This week’s open threads will highlight African-Americans and their lives during the Old West.
Mary Fields (c. 1832–1914), also known as Stagecoach Mary and Black Mary, was the first African-American female star route mail carrier in the United States. She was not an employee of the United States Post Office; the Post Office Department did not hire or employ mail carriers for star routes but rather awarded star route contracts to persons who proposed the lowest qualified bids, and who in accordance with the Department’s application process posted bonds and sureties to substantiate their ability to finance the route. Once a contract was obtained, the contractor could then drive the route themselves, sublet the route, or hire an experienced driver. Some individuals obtained multiple star route contracts and conducted the operations as a business.
Fields obtained the star route contract for the delivery of U.S. mail from Cascade, Montana, to Saint Peter’s Mission in 1885. She drove the route for two four-year contracts: from 1885 to 1889 and from 1889 to 1893.
Author Miantae Metcalf McConnell provided documentation discovered during her research about Mary Fields to the United States Postal Service Archives Historian in 2006. This enabled USPS to establish Mary Fields’ contribution as the first African American female star route mail carrier in the United States.
Born a slave in Hickman County, Tennessee, c. 1832, Fields was freed when slavery was outlawed in the United States, in 1865. She then worked in the home of Judge Edmund Dunne. When Dunne’s wife Josephine died in 1883, in San Antonio, Florida, Fields took the family’s five children to their aunt, Mother Mary Amadeus, the mother superior of an Ursuline convent in Toledo, Ohio.
In 1884, Mother Amadeus was sent to Montana Territory to establish a school for Native American girls at St. Peter’s Mission, west of Cascade. Learning that Amadeus was stricken with pneumonia, Fields hurried to Montana to nurse her back to health. Amadeus recovered, and Fields stayed at St. Peter’s, hauling freight, doing laundry, growing vegetables, tending chickens, and repairing buildings, and eventually became the forewoman.
The Native Americans called Fields “White Crow”, because “she acts like a white woman but has black skin”. Local whites did not know what to make of her. One schoolgirl wrote an essay saying, “She drinks whiskey, and she swears, and she is a republican, which makes her a low, foul creature.”
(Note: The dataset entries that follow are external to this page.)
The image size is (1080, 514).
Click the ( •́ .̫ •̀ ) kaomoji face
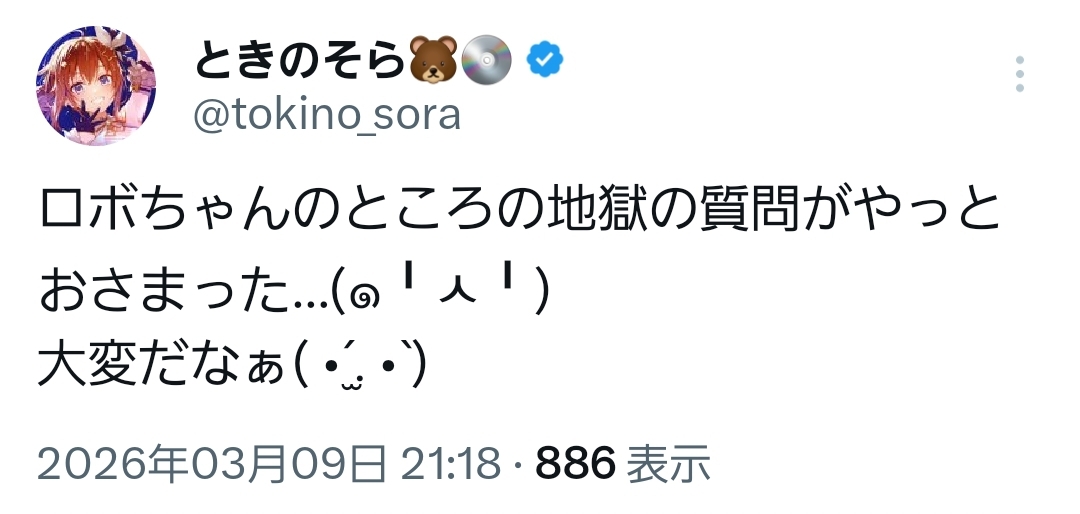(x=361, y=368)
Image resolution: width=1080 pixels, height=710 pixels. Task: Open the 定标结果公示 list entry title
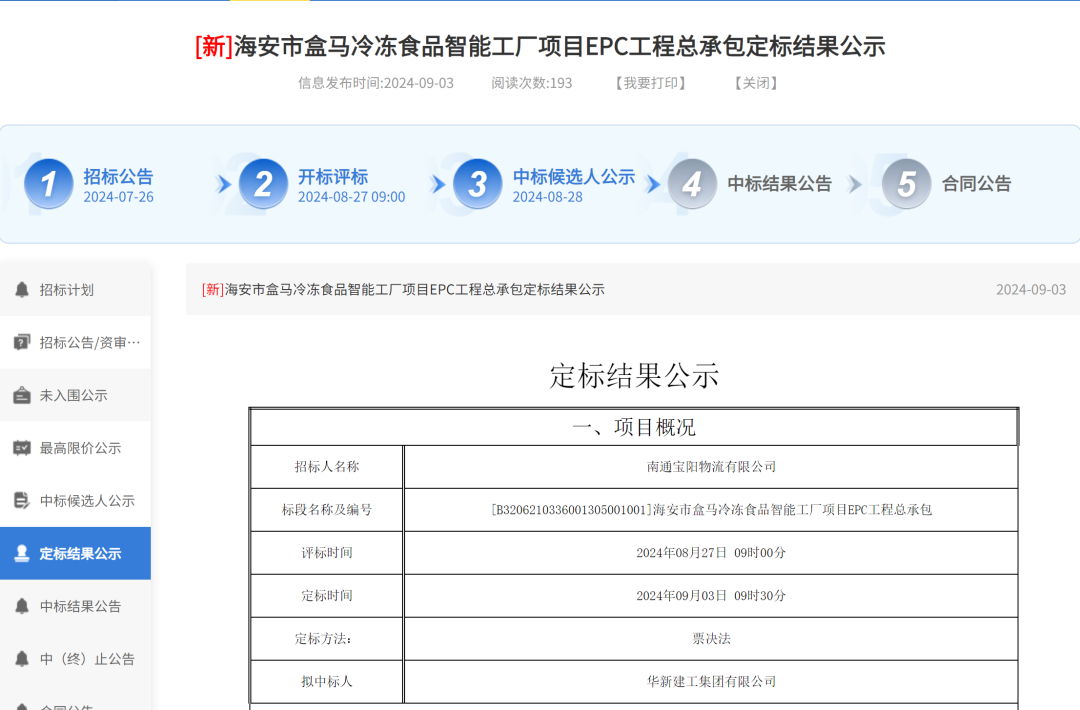coord(404,290)
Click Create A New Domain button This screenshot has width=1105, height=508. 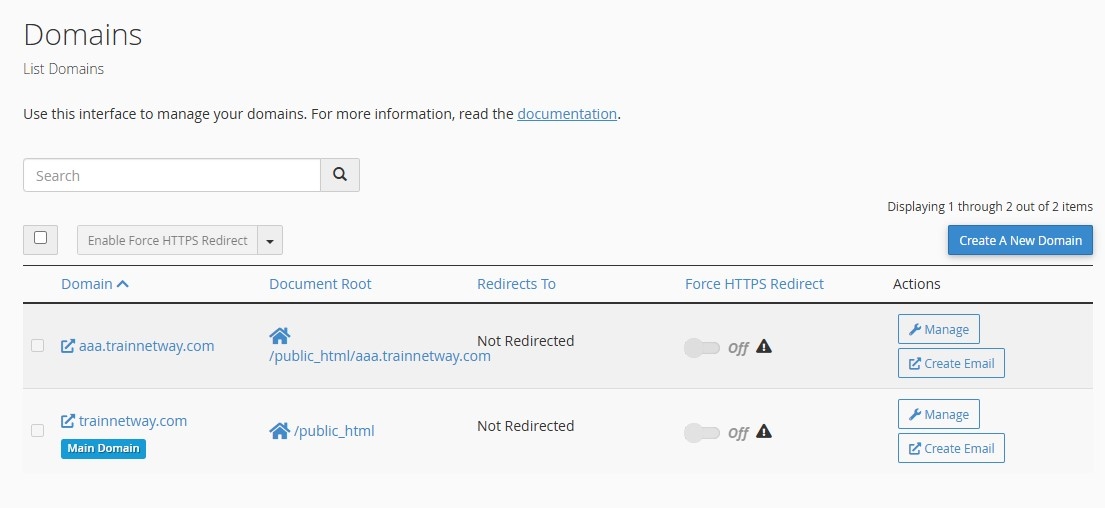[x=1020, y=240]
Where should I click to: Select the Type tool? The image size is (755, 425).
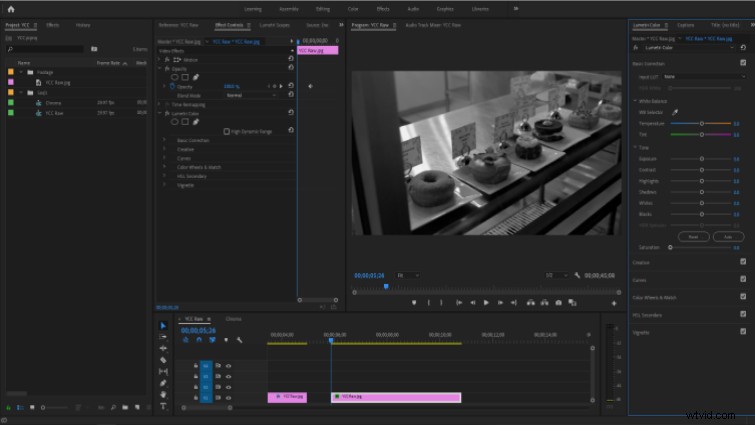(163, 406)
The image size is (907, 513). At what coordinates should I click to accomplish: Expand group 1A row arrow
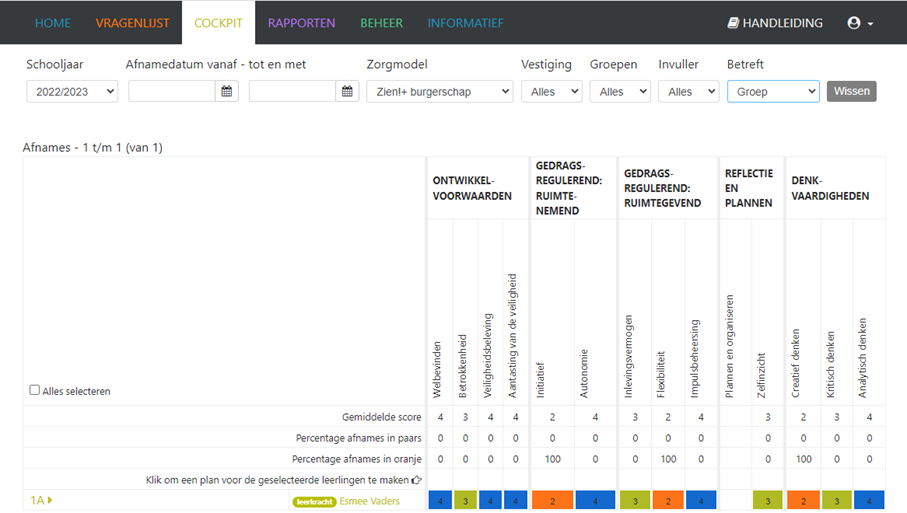(50, 500)
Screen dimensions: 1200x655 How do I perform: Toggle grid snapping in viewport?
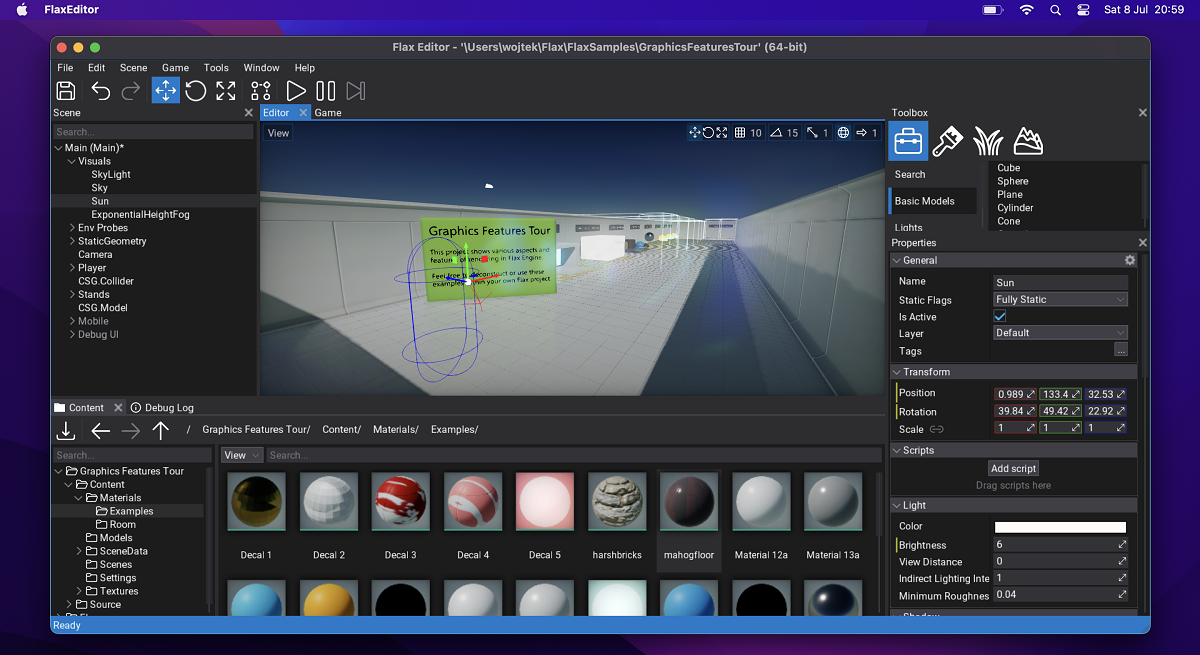click(740, 133)
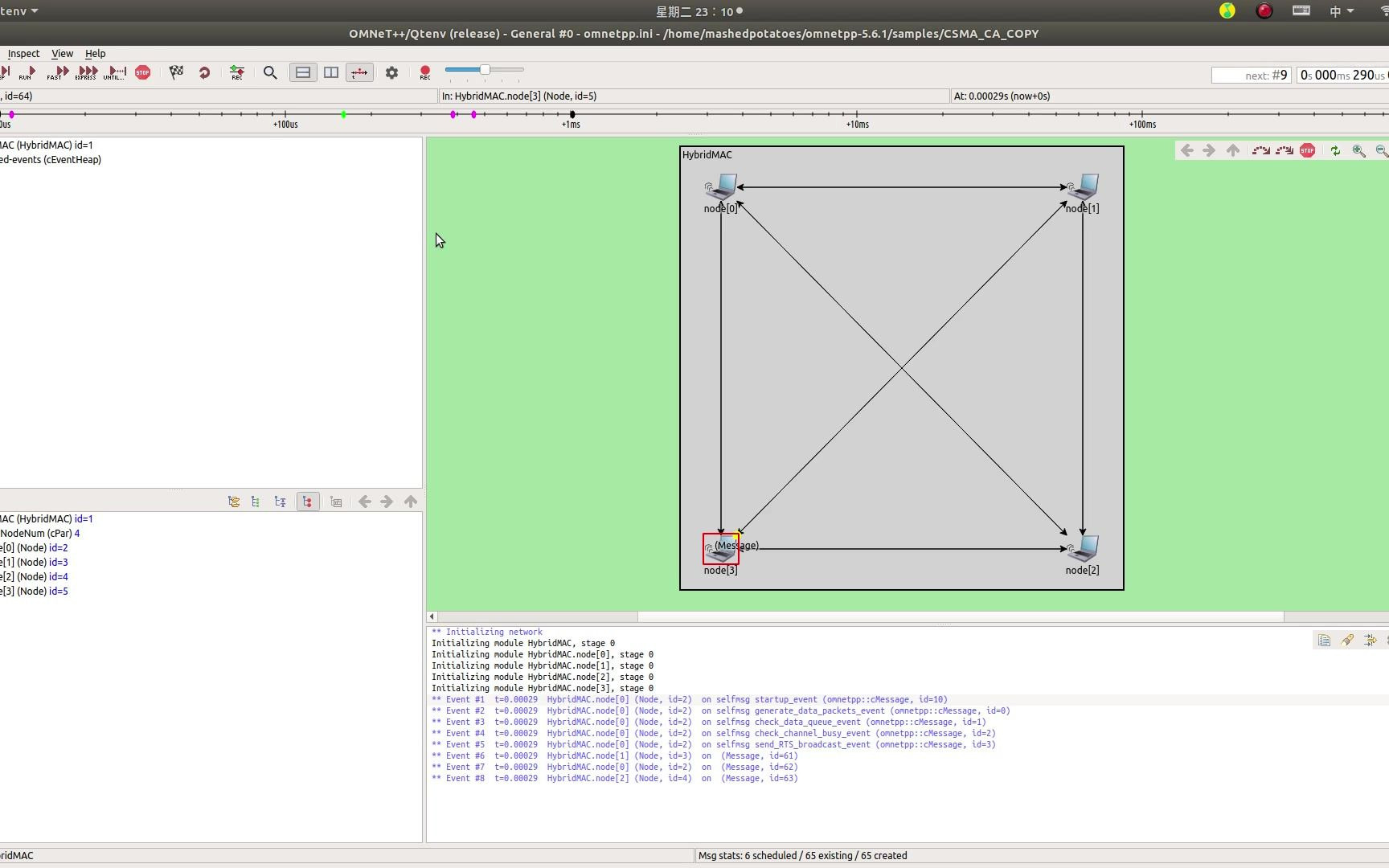The height and width of the screenshot is (868, 1389).
Task: Click the zoom in icon in canvas toolbar
Action: pyautogui.click(x=1358, y=151)
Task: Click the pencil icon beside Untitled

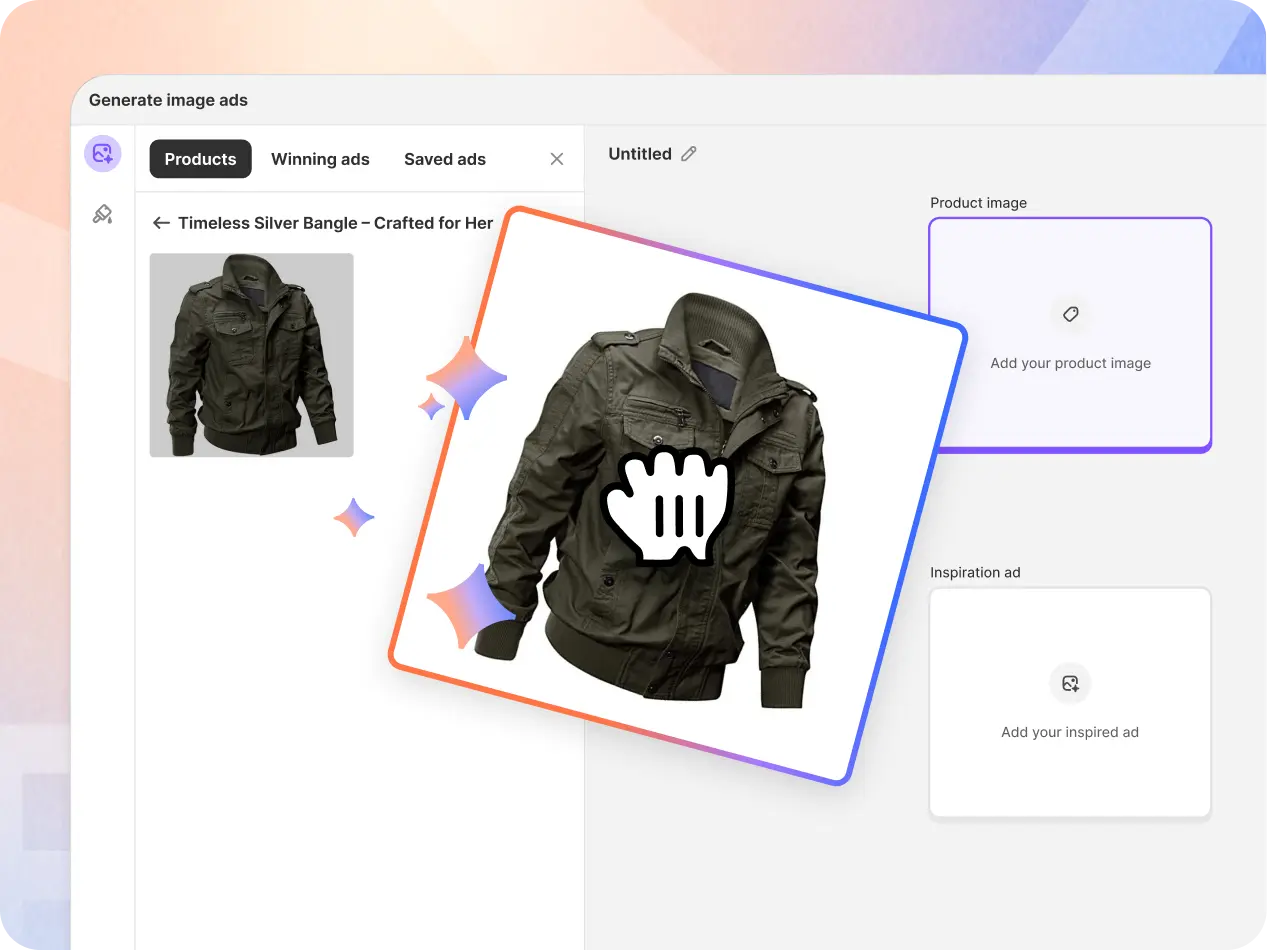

In 1894, after several complaints and an incident with a disgruntled male subordinate that involved gunplay, the bishop ordered her to leave the convent. Mother Amadeus helped her open a restaurant in nearby Cascade. Fields would serve food to anyone, whether they could pay or not, and the restaurant closed due to bankruptcy approximately ten months later.
In 1895, although approximately 63 years old, Fields was hired as a mail carrier because she was the fastest applicant to hitch a team of six horses. This made her the second woman and first African American woman to work for the U.S. Postal Service.
She drove the route with horses and a mule named Moses. She never missed a day, and her reliability earned her the nickname “Stagecoach”. If the snow was too deep for her horses, Fields delivered the mail on snowshoes, carrying the sacks on her shoulders.
She was a respected public figure in Cascade, and the town closed its schools to celebrate her birthday each year. When Montana passed a law forbidding women to enter saloons, the mayor of Cascade granted her an exemption. In 1903, at age 71, Fields retired from star route mail carrier service. She continued to babysit many Cascade children and owned and operated a laundry service from her home.
Fields died in 1914 at Columbus Hospital in Great Falls, but she was buried outside Cascade.